Keep the email short:
Your name, year, and major
2-4 sentences on why their specific research interests you (not just "I love science")
Attach a basic CV or resume -- even if it's mostly coursework
You don't need prior research experience. Faculty primarily look for motivation and reliability, not a polished skills list, as Kate Nussenbaum's research advice explains.
One student I know was so nervous to email a professor that she drafted the message for two weeks before sending it. The PI replied the same day and invited her in for a meeting. The hardest part really is just hitting send.
How to Prepare for an Interview
If the PI wants to meet, here's how to show up ready:
Read something from their lab -- a recent paper, a project description, anything. You don't need to understand it fully; you need to show you tried.
Know your availability. Expect around 10 hours a week if you're taking course credit.
Bring questions. Ask about mentorship structure, what undergrads typically work on, and how quickly you'd get hands-on time.
Bring your resume.
Be honest about your skill level. PIs know you're a student. What turns them off is overconfidence or unreliability -- not inexperience.
Does It Have to Be a Wet Lab?
No. This comes up constantly, and the answer is straightforward.
The AAMC is clear that all research disciplines count for medical school -- sociology, history, policy, biology, computational science. The field matters less than your level of engagement.
If bench work doesn't appeal to you, look at:
Social science or psychology labs
Computational or data-focused research
Field research or public health projects
Humanities research with a faculty mentor
Is Research Required for Med School?
Not technically. But the numbers tell a more nuanced story.

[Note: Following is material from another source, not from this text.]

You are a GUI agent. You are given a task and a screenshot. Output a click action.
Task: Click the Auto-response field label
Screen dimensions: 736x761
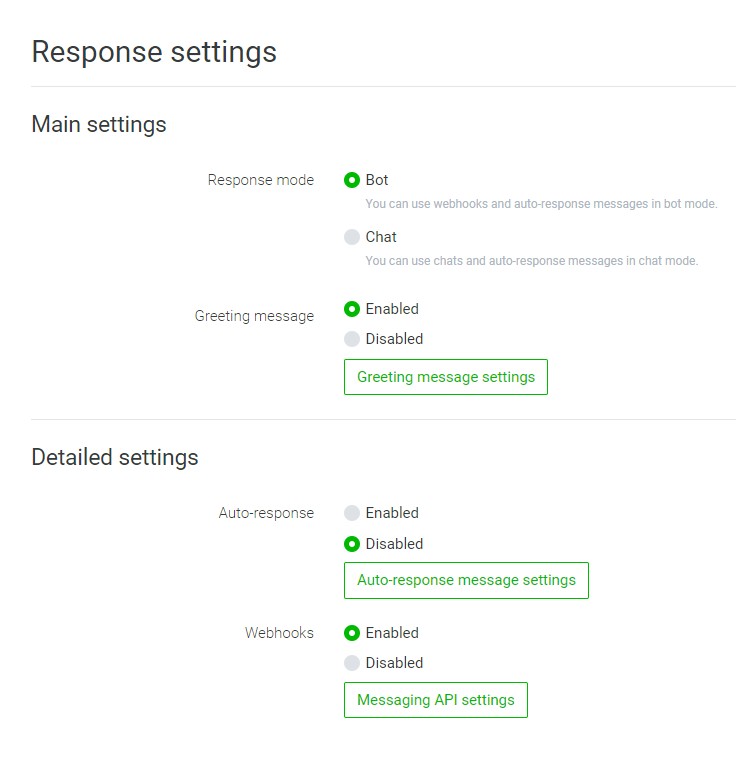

The AAMC reports that around 60% of incoming students had some form of lab research experience. A separate AAMC survey of admissions faculty ranked research as medium importance -- below community service, shadowing, and leadership.
So it helps, but it's not the deciding factor for most MD programs.
If you're applying to MD/PhD programs, that changes completely. Research experience there is effectively non-negotiable.
If you went to a small liberal arts college with limited lab access, admissions committees generally account for that. You won't be penalized for something your school didn't offer.
How Research Strengthens Grad Applications
Beyond med school, research is much more central to graduate program admissions.
Here's what it actually does for your application:
A PI recommendation carries more weight than a course professor's letter. They can describe how you think, how you handle setbacks, and whether you show genuine intellectual curiosity.
Your statement of purpose gets stronger when you can point to a real project, a real question you worked on, and what you learned from it.
Presenting at a lab meeting or student conference shows you can communicate your work, not just do it.
Emailing faculty at target programs before you apply puts your name in front of them early. Contacting a PI directly before submitting is encouraged by most programs.
Before You Commit
Not every lab is a good learning environment. Ask other undergrads in the lab before you sign up.
Early tasks will be boring -- data entry, moving equipment, prepping samples. That's normal. Push through it.
Treat it like a job. Show up on time. Meet your deadlines. The fastest way to lose a good reference is to be unreliable.
If a lab isn't working out, it's okay to move on. Finding a better fit is smarter than sticking with a bad one.
Start Now, Not Later
Start earlier than you think you need to, email more PIs than feels comfortable, and take the work seriously once you're in. The longer you're in a lab, the more valuable it becomes -- to your application and to you.